-- WORK INSTRUCTIONS --
Copy nothing but the lines below, from the one with "Select the Adjustment Brush tool" through the one with "Screen dimensions: 520x803", exactly as written; no pictures should appear.

-- MATERIAL FOR THE TASK --
################

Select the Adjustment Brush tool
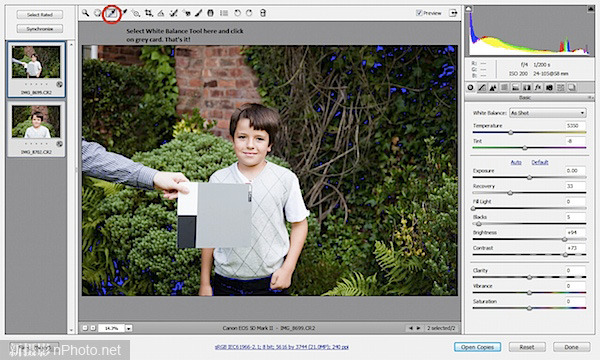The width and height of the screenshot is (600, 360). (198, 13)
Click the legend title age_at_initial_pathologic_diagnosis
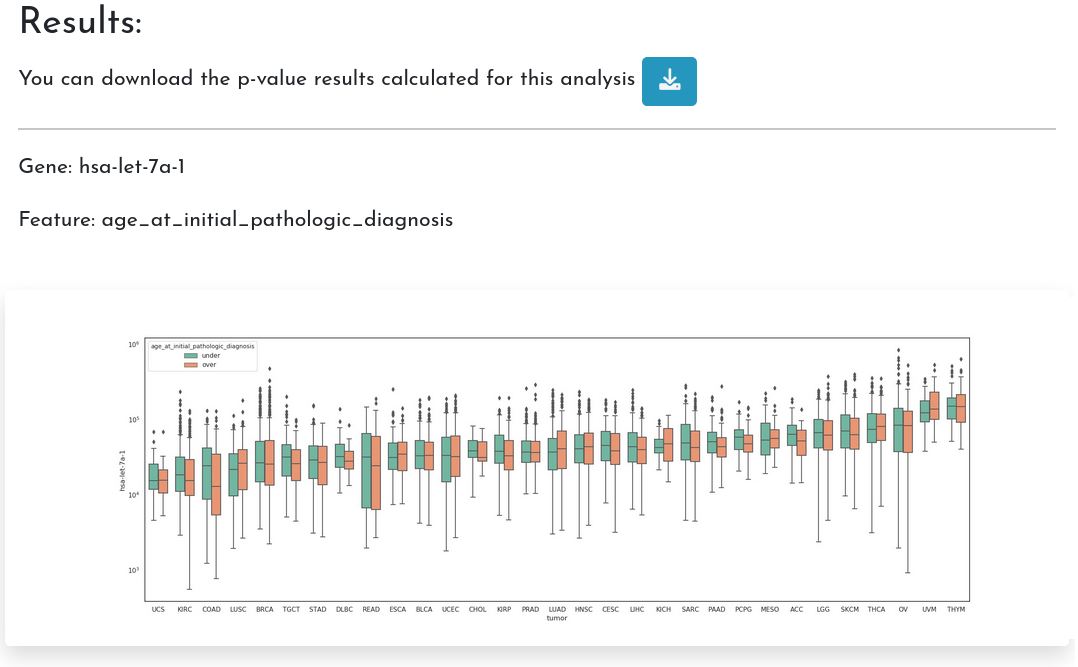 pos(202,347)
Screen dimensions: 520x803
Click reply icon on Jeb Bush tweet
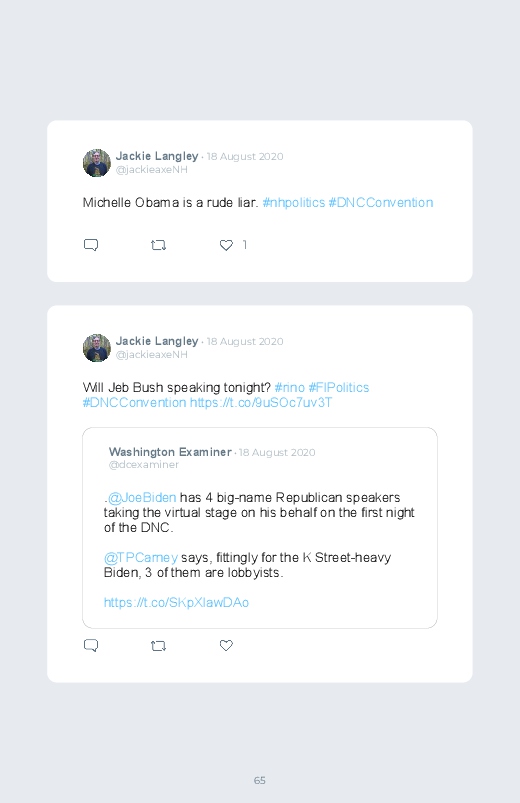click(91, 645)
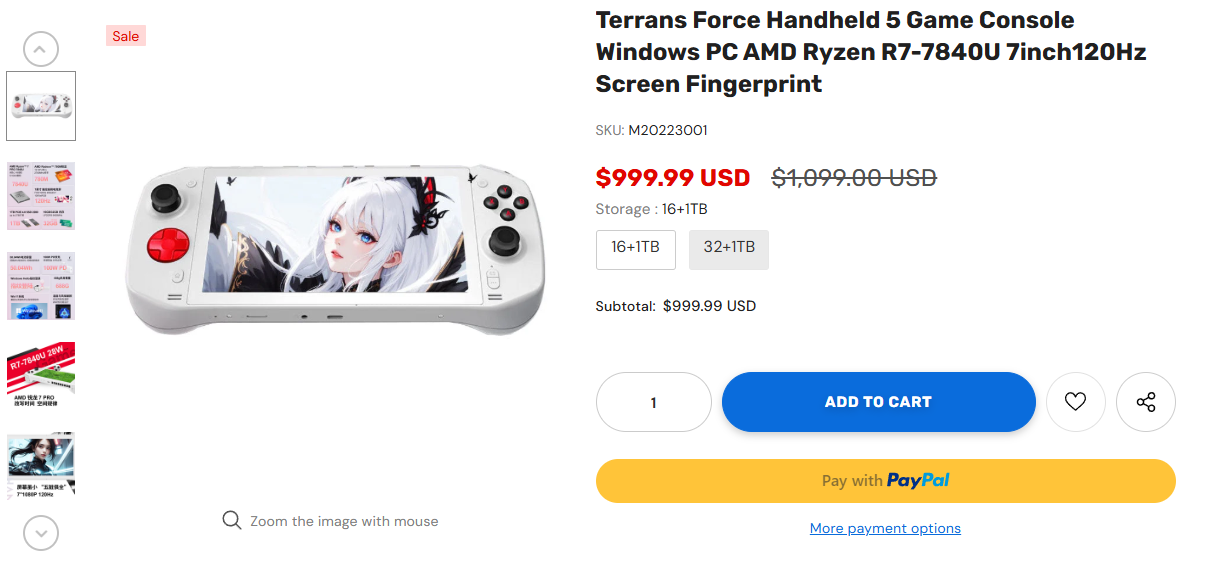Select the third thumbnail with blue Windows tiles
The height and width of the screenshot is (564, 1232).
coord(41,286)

################

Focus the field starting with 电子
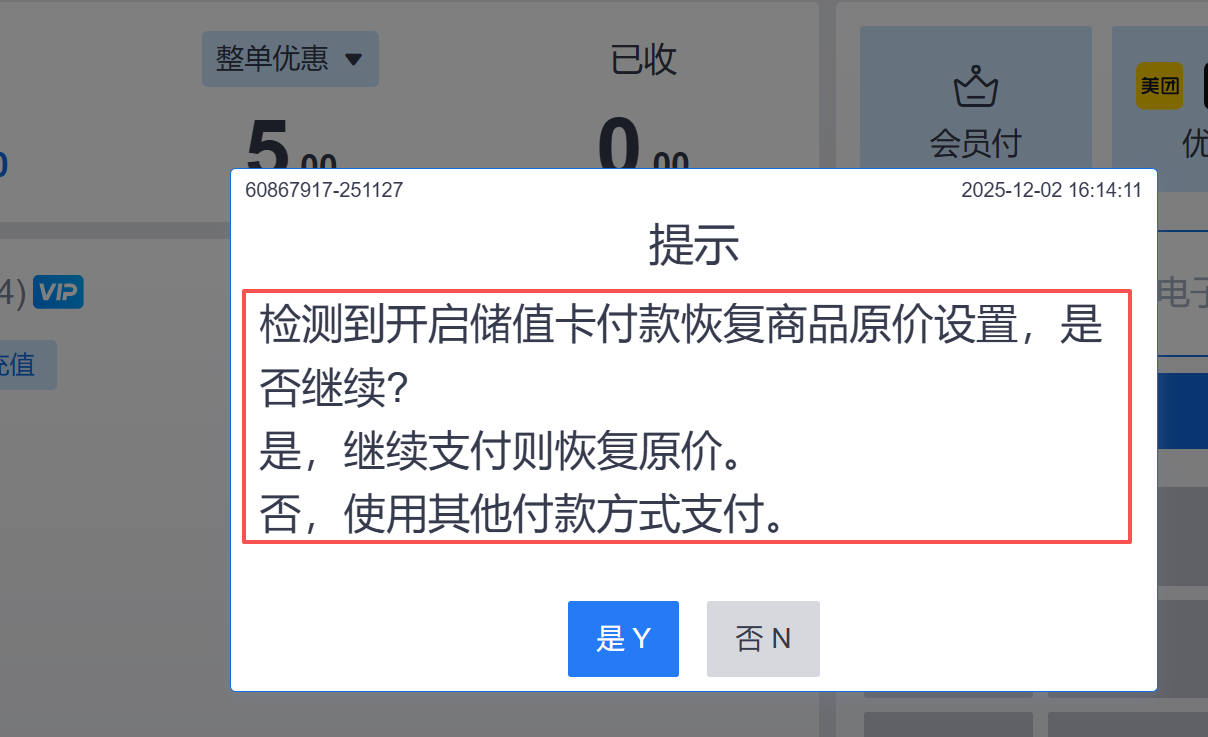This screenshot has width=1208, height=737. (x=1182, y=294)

################

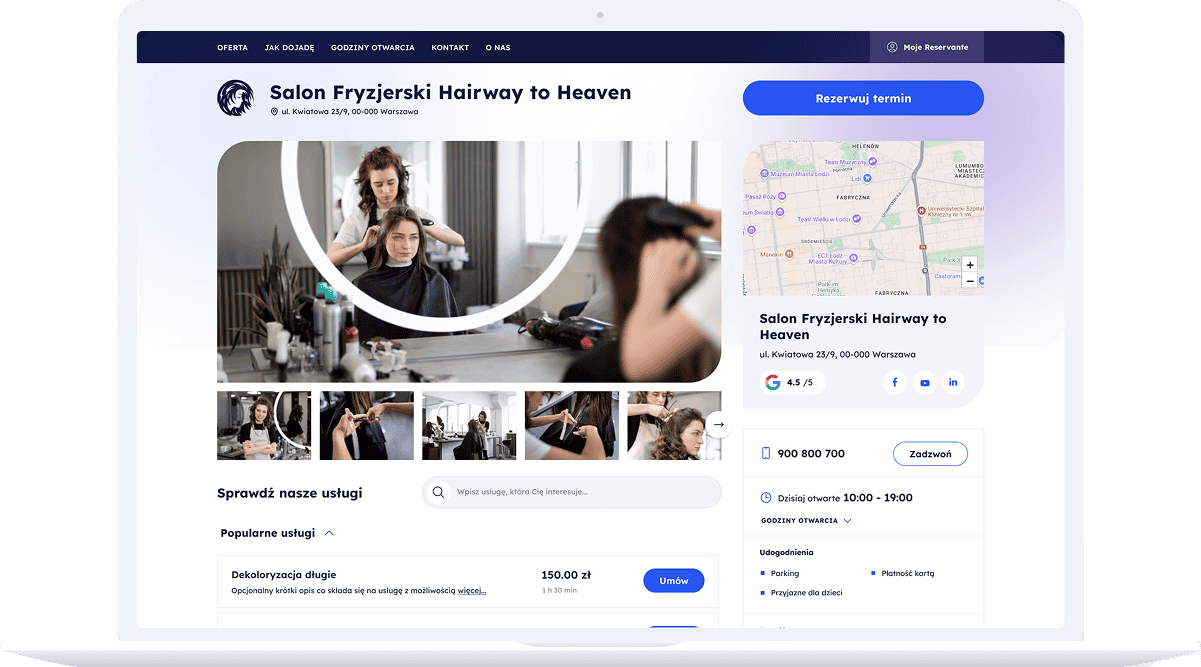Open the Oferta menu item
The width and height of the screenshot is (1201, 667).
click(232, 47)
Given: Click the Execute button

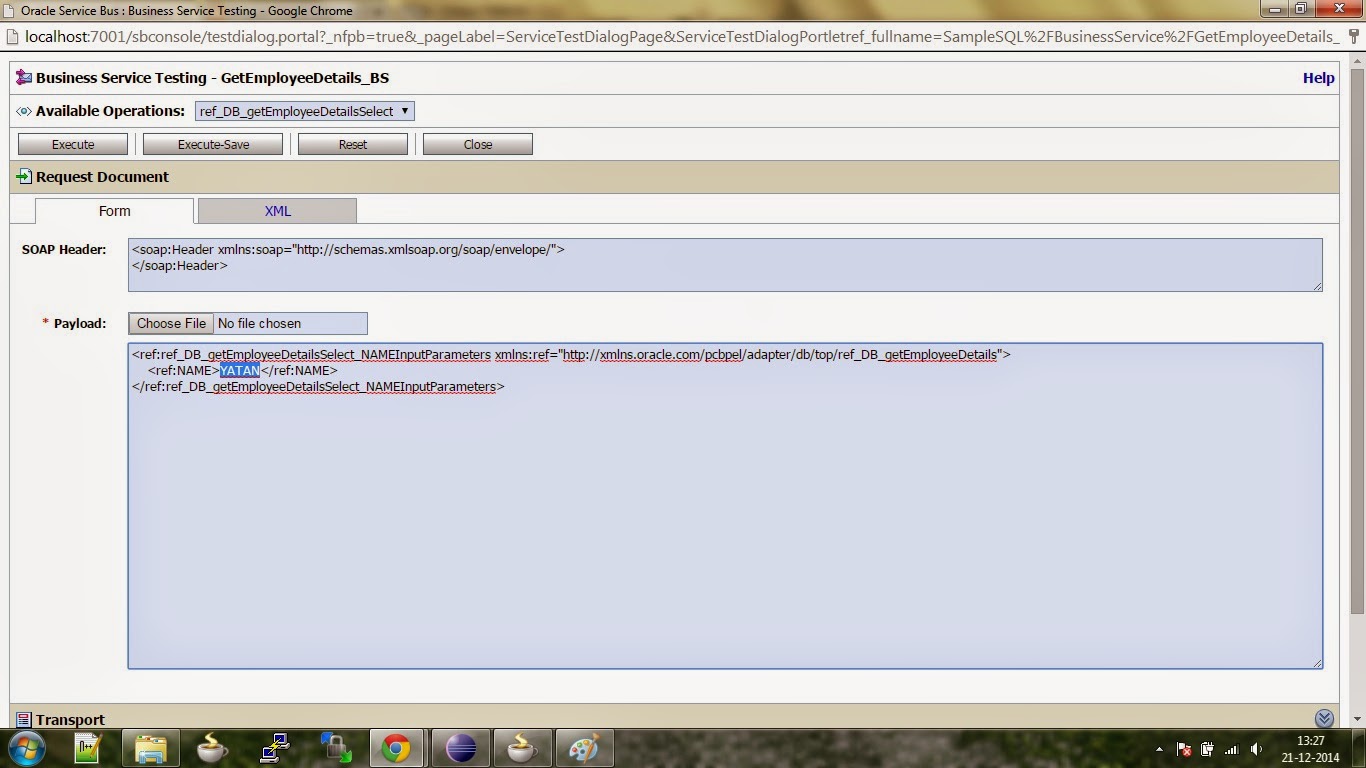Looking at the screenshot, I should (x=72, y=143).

################

-- OUTPUT FOR THIS EXERCISE --
Select the Adjustment Brush tool
The width and height of the screenshot is (600, 360). (198, 13)
Click the legend title age_at_initial_pathologic_diagnosis
 pos(202,347)
Screen dimensions: 520x803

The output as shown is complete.